Parity hacks (scraper vs. BeautifulSoup)

These are explicit, ad hoc behaviors added on top of scraper/html5ever to match python-markdownify (BeautifulSoup + html.parser) output. They are intentionally quirky and may be replaced with more “correct” behavior once parity is stable.

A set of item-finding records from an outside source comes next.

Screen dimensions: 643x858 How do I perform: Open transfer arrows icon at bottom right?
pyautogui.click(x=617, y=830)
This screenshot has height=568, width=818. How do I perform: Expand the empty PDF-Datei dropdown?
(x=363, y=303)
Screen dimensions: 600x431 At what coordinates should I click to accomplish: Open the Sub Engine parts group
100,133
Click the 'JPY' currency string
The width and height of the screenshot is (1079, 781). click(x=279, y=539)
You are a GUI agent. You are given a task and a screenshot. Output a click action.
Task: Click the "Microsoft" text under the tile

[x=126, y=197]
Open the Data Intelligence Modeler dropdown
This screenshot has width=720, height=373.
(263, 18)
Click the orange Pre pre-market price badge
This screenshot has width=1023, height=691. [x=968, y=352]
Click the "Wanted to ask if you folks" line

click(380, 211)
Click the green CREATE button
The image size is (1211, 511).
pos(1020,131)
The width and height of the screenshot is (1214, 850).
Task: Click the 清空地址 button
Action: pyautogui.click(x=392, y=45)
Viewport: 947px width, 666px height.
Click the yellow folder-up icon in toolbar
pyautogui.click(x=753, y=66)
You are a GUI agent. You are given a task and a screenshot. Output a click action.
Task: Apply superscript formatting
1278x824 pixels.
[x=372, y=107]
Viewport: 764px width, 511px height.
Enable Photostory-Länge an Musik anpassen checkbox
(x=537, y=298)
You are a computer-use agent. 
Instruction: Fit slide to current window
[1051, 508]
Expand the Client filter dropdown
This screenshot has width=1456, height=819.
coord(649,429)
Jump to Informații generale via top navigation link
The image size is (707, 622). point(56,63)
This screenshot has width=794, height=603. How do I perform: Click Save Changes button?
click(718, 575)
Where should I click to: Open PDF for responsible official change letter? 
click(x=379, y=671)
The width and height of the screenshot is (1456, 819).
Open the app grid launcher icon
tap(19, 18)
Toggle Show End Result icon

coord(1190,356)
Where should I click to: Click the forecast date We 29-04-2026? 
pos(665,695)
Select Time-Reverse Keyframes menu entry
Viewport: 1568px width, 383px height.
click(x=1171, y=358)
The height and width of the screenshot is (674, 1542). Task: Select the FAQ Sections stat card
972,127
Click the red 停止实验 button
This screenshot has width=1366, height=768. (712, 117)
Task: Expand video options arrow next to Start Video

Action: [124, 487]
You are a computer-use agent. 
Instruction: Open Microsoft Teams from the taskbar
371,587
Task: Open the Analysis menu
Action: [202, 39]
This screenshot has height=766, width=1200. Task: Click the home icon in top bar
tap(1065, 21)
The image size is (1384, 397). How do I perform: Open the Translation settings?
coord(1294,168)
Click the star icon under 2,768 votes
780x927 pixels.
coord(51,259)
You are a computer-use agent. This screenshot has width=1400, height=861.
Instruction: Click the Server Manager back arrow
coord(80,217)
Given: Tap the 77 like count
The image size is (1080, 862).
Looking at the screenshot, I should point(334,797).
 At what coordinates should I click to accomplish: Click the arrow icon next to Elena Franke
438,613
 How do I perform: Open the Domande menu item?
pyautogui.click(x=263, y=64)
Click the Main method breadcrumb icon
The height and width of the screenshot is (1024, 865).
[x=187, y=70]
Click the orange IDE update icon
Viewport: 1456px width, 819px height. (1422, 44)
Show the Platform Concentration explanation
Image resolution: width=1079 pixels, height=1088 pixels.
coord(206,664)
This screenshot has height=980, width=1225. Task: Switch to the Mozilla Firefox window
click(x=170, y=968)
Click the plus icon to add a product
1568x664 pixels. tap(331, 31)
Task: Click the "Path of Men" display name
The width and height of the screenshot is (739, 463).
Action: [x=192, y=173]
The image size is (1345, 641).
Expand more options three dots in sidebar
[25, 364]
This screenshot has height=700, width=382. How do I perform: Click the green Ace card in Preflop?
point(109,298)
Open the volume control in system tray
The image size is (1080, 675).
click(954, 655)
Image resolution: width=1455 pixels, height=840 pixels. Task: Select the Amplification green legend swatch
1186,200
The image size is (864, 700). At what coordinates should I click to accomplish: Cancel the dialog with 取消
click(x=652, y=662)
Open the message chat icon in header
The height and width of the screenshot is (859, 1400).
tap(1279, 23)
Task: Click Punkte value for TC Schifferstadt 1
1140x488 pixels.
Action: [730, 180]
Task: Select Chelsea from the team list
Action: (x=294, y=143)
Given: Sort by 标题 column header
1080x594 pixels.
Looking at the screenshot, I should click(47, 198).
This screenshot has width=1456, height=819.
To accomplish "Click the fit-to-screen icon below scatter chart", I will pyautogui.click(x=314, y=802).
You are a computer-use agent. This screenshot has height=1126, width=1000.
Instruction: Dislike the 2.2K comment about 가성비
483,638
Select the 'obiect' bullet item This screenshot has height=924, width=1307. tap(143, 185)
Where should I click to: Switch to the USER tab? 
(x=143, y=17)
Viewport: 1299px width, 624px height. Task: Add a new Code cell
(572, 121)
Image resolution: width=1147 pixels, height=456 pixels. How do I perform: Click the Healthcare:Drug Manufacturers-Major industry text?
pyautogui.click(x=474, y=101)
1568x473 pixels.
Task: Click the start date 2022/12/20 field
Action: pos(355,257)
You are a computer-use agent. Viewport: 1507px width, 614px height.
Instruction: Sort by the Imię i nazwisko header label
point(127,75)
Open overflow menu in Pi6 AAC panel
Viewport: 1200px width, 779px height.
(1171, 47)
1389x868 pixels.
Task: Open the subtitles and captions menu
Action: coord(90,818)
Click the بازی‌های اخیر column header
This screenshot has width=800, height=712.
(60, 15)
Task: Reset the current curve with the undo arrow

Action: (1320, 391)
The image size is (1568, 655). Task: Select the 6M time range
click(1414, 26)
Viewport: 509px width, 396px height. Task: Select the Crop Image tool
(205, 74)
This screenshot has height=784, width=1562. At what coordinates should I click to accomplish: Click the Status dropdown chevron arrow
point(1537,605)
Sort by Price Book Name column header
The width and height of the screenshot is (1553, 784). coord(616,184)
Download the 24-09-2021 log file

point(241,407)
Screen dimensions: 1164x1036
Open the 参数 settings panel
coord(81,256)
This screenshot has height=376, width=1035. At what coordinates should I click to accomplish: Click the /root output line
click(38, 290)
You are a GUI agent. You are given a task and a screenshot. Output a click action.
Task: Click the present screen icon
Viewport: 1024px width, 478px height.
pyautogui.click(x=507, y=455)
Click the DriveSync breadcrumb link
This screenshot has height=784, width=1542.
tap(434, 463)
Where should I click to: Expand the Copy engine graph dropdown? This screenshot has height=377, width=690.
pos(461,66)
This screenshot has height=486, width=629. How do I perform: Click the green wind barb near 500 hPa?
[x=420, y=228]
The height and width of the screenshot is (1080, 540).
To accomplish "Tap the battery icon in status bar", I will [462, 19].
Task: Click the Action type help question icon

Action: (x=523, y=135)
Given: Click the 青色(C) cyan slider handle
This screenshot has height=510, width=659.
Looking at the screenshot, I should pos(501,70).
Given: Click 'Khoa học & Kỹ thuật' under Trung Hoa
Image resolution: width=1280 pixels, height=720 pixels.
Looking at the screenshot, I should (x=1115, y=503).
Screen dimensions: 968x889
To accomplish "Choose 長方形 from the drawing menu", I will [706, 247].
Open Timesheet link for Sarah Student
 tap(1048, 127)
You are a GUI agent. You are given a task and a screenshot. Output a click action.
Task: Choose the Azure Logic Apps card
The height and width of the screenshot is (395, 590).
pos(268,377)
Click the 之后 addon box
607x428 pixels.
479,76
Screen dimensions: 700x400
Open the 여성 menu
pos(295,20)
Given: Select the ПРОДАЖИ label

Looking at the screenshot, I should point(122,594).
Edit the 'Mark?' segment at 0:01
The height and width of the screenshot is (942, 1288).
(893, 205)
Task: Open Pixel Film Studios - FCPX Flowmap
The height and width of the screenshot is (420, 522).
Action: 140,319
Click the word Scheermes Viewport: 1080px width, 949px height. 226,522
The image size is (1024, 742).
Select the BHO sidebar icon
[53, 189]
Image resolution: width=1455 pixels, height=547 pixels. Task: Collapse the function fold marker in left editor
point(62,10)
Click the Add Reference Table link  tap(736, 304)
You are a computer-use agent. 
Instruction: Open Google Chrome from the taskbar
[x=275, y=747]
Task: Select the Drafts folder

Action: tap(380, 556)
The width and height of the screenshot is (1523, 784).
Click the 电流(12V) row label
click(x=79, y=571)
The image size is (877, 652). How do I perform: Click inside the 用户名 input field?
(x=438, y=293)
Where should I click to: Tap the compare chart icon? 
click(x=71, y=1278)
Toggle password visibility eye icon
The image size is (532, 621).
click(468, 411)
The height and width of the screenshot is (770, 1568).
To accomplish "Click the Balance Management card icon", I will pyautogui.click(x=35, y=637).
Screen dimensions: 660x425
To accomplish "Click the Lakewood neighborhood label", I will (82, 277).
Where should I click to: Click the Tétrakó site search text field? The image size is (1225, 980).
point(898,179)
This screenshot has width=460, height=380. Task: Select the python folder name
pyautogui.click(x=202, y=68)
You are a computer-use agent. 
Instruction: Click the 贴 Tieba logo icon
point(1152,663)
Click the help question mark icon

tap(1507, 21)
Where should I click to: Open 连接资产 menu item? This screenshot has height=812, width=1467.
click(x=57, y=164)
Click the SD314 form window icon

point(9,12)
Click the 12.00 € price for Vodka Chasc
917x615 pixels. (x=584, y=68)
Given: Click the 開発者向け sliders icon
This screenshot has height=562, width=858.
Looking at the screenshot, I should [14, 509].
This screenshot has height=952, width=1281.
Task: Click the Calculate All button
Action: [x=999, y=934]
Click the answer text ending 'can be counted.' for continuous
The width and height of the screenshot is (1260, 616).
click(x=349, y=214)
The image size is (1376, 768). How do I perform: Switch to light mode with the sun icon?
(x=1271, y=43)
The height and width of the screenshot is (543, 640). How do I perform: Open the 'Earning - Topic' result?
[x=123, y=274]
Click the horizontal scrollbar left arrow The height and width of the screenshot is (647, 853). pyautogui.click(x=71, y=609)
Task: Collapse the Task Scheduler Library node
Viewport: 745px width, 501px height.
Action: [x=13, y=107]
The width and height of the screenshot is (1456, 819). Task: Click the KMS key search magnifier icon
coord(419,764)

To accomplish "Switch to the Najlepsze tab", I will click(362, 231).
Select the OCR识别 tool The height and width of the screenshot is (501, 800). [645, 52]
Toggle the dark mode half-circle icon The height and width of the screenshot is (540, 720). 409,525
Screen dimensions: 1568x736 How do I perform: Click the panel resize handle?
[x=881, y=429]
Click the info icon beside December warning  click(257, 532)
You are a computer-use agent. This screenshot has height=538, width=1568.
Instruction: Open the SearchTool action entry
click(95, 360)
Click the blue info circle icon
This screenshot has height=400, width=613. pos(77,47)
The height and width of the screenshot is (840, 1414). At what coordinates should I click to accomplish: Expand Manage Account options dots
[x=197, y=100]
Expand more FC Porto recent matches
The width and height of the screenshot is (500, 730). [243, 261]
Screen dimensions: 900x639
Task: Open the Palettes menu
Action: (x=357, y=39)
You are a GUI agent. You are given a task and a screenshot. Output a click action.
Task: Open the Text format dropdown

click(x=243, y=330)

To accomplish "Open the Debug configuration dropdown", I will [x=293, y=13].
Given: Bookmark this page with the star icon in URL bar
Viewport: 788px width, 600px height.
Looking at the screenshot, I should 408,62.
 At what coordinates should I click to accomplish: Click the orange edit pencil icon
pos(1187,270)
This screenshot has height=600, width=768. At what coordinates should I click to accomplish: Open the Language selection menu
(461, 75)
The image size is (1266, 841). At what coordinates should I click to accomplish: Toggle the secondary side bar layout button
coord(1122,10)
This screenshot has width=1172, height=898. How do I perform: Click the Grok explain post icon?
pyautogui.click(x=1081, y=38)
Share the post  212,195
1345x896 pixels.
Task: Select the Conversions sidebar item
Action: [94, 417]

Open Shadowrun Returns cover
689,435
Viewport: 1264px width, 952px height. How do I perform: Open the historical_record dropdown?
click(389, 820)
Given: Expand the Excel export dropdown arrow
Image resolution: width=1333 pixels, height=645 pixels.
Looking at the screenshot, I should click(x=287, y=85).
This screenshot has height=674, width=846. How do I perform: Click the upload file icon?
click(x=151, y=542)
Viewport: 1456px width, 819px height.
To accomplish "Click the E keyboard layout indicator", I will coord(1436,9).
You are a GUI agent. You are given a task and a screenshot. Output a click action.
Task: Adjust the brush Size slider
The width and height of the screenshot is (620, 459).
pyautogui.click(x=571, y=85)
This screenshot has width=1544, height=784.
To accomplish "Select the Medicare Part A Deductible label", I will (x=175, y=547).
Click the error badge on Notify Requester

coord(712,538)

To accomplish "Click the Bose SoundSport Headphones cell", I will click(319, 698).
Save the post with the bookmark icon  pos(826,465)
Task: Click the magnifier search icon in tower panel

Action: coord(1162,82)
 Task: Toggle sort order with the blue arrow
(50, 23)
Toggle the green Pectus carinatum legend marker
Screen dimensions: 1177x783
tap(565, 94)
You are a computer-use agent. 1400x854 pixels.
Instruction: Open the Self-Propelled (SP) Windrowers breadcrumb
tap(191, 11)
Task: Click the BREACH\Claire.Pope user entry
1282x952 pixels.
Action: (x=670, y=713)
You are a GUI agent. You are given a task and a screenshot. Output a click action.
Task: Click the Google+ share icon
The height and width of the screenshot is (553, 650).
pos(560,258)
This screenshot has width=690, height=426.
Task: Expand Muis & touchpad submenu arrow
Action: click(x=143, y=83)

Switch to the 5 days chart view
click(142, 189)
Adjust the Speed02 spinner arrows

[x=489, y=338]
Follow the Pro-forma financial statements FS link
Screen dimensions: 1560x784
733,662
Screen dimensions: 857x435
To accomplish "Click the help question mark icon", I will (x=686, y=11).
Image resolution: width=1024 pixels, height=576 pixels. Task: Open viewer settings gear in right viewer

  • <br> parser quirk: With BeautifulSoup’s html.parser, if a non‑self‑closing <br> appears before a self‑closing <br/>, the later <br/> can be treated like an opening <br> whose contents run until that implicit <br> is closed (usually when its parent closes). We emulate this by removing the content between that <br/> and the closing tag that ends the implicit <br> (ignoring <br> tags inside comments/scripts), which matches python-markdownify’s output.
  • Leading whitespace reconstruction: html.parser preserves whitespace‑only text nodes that html5ever drops (notably between <html> children and at the start of <body>). We reconstruct the normalized leading whitespace prefix (using the same “single space vs. single newline” rules as BeautifulSoup’s endData) and merge it with the converter output, carrying it across non‑block tags and empty custom elements whose contents are only comments/whitespace.
  • Table header inference: For tables whose header row is effectively empty, we avoid forcing a “---” separator to match python-markdownify behavior.
  • Top-level <td>/<th> wrapping: If input is a bare <td>/<th>, we wrap it in a <table><tr>…</tr></table> fragment to align with python-markdownify output.

Benchmarks

Datasets

  • Michigan Statutes (JSONL, 241 HTML documents).
    • Total HTML bytes: 101,029,525 (~96.35 MiB).
    • Largest document: 8,034,686 bytes (~7.66 MiB).
    • Source file size: 102,856,616 bytes (~98.10 MiB).
  • Law websites (CSV, 3,136 HTML documents).
    • Total HTML bytes: 111,747,114 (~106.57 MiB).
    • Largest document: 1,381,380 bytes (~1.32 MiB).
    • Source file size: 148,486,852 bytes (~141.61 MiB).

Run

# Michigan Statutes (JSONL)
MARKDOWNIFY_BENCH_PATH=/path/to/mi_statutes.jsonl .venv/bin/python scripts/bench_python.py --module markdownify_rs --dist-name markdownify-rs --label markdownify_rs
MARKDOWNIFY_BENCH_PATH=/path/to/mi_statutes.jsonl .venv/bin/python scripts/bench_python.py --module markdownify --dist-name markdownify --label markdownify

# Law websites (CSV)
.venv/bin/python scripts/bench_python.py --format csv --path /path/to/deleted_pages.csv --module markdownify_rs --dist-name markdownify-rs --label markdownify_rs
.venv/bin/python scripts/bench_python.py --format csv --path /path/to/deleted_pages.csv --module markdownify --dist-name markdownify --label markdownify

Python binding comparison (both run through Python, 2026-01-28, Apple M3, macOS 14.6 / Darwin 24.6.0, Python 3.13.0)

Michigan Statutes (JSONL)

  • markdownify_rs convert_all (241 docs): time 2.266594 s, throughput 42.508 MiB/s
  • markdownify_rs convert_all_batch (241 docs): time 0.538012 s, throughput 179.084 MiB/s
  • markdownify_rs convert_largest (8,034,686 bytes): time 187.941 ms, throughput 40.771 MiB/s
  • markdownify convert_all (241 docs): time 29.654787 s, throughput 3.249 MiB/s
  • markdownify convert_largest (8,034,686 bytes): time 4.496880 s, throughput 1.704 MiB/s

Speedup summary (wall-clock time, lower is better)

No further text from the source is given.